DUBLIN, Ga. — Laurens County and Dublin City School leaders got together Wednesday to honor retired educators like Mildred Lord and Lillie Hobbs.
"I taught in the Dublin School system from 1964 to 1988," Lord said.
"1971 was my first teaching job. I graduated from Savannah State in '71 and I started teaching that fall," Hobbs said.
As a teenager, Lord's career began in Bleckley County in the same classroom she was in as a fifth grade student.
"It was during World War II, so they needed teachers, so I guess they decided to use what they could get, but I was almost 18," Lord said.
She taught through historical moments in the South.
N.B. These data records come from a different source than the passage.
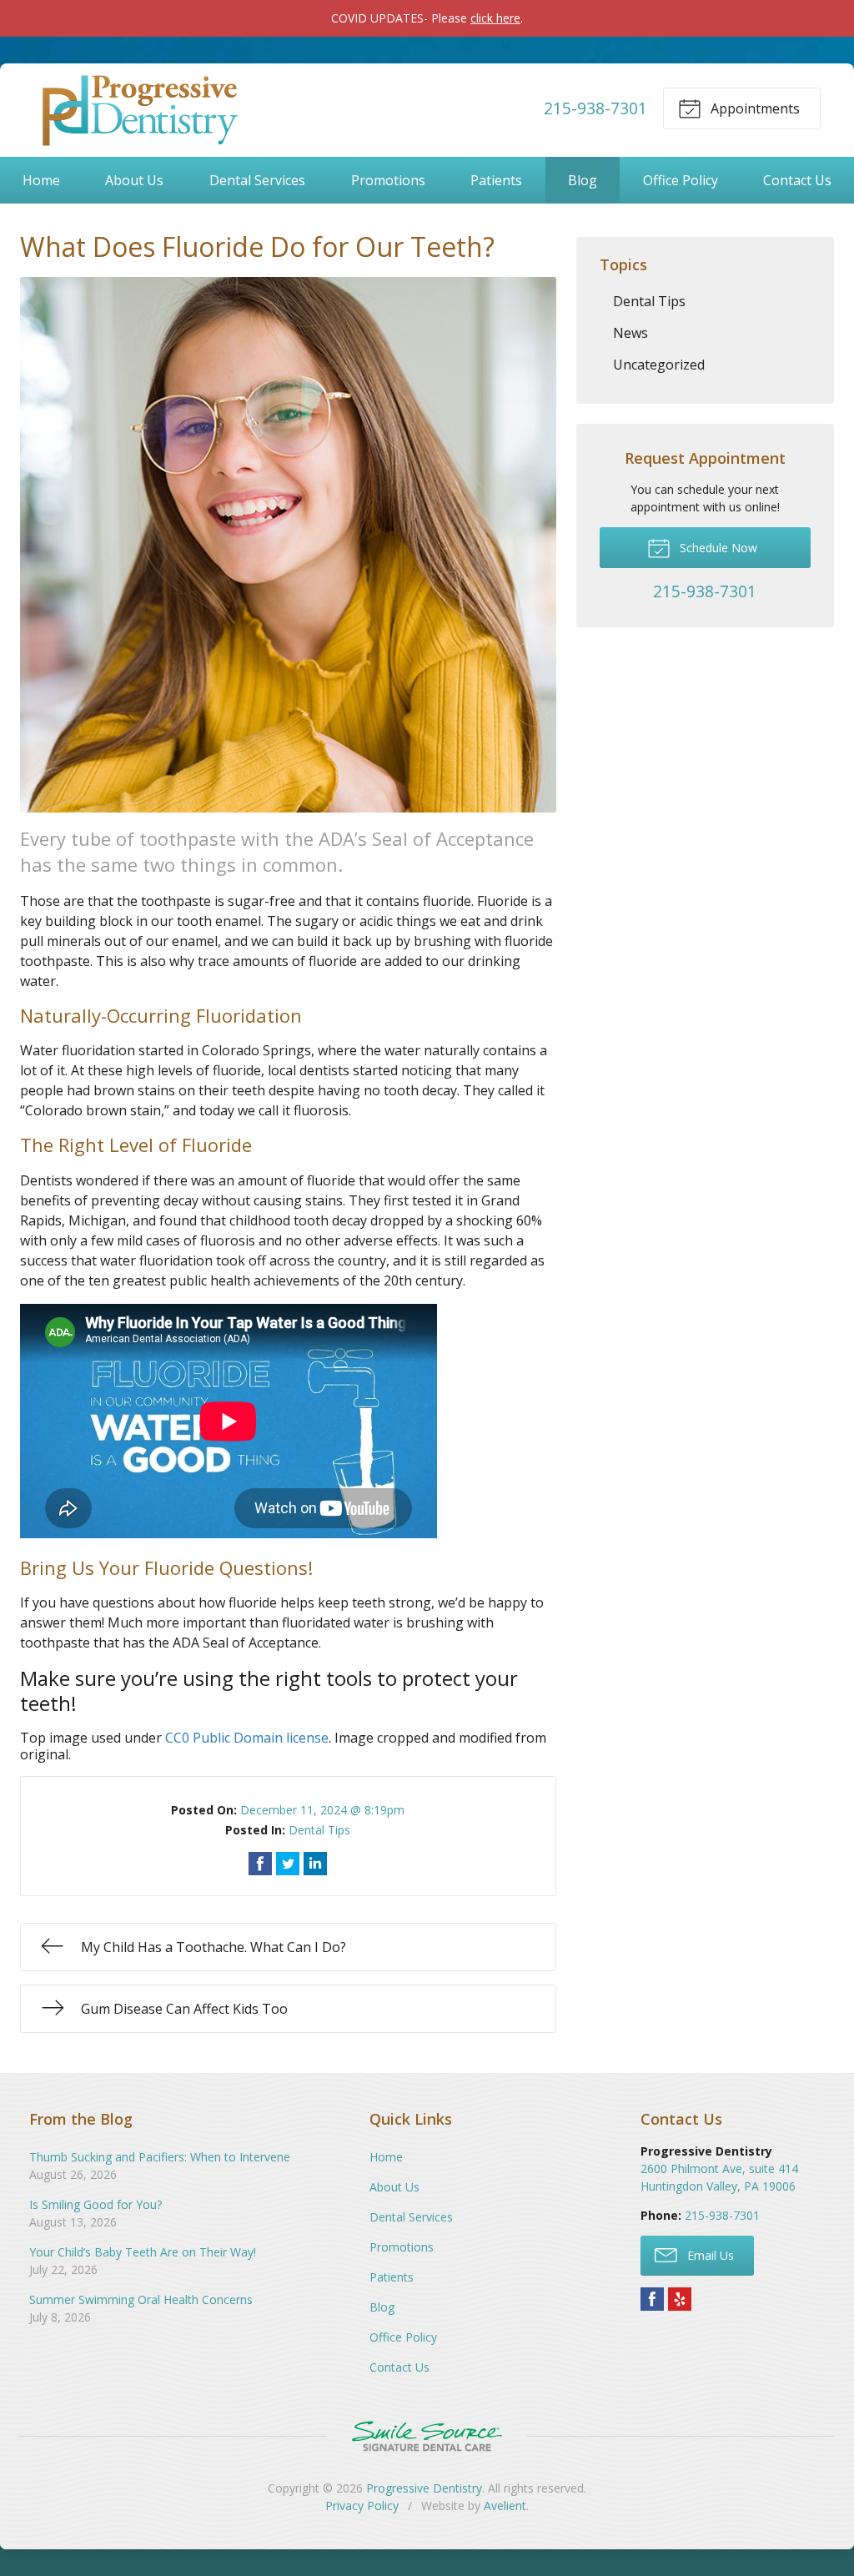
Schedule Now (716, 548)
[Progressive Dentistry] (137, 108)
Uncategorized (659, 364)
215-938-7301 (595, 108)
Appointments (753, 108)
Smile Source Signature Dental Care (427, 2436)
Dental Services (257, 180)
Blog (582, 180)
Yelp (679, 2299)
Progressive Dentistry (424, 2488)
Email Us (709, 2255)
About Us (134, 180)
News (630, 333)
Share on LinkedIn (315, 1863)
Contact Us (797, 180)
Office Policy (680, 180)
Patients (496, 180)
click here (495, 18)
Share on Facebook (260, 1863)
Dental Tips (319, 1830)
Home (41, 180)
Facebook (652, 2299)
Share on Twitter (287, 1863)
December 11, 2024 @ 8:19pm (322, 1810)
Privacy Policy (362, 2505)
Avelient (505, 2505)
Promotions (388, 180)
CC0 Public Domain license (247, 1737)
"I had all white students in my schools and until the '70s, when we completely integrated with the other black schools, and I enjoyed it all," Lord said.
Hobbs began her teaching career during that time, and though a lot has changed since, she says the qualities of a good teacher are the same.
"You have to be understanding, you have to be patient, and you have to give the benefit of the doubt and realize that a lot of children come into the classroom with a lot of baggage," Hobbs said.
Both agree the world could not function without teachers.
"If not for teachers, where would they be?" Hobbs said.
"What would everybody know if we didn't have teachers? Even lawyers, doctors have had teachers, they are an important part of our lives," Lord said.
Lord is 94 years old and spent 37 years as an educator.
Hobbs is 70, and now that she's retired she still spends time volunteering with Laurens County Schools.
About 80 retired educators came to the ceremony.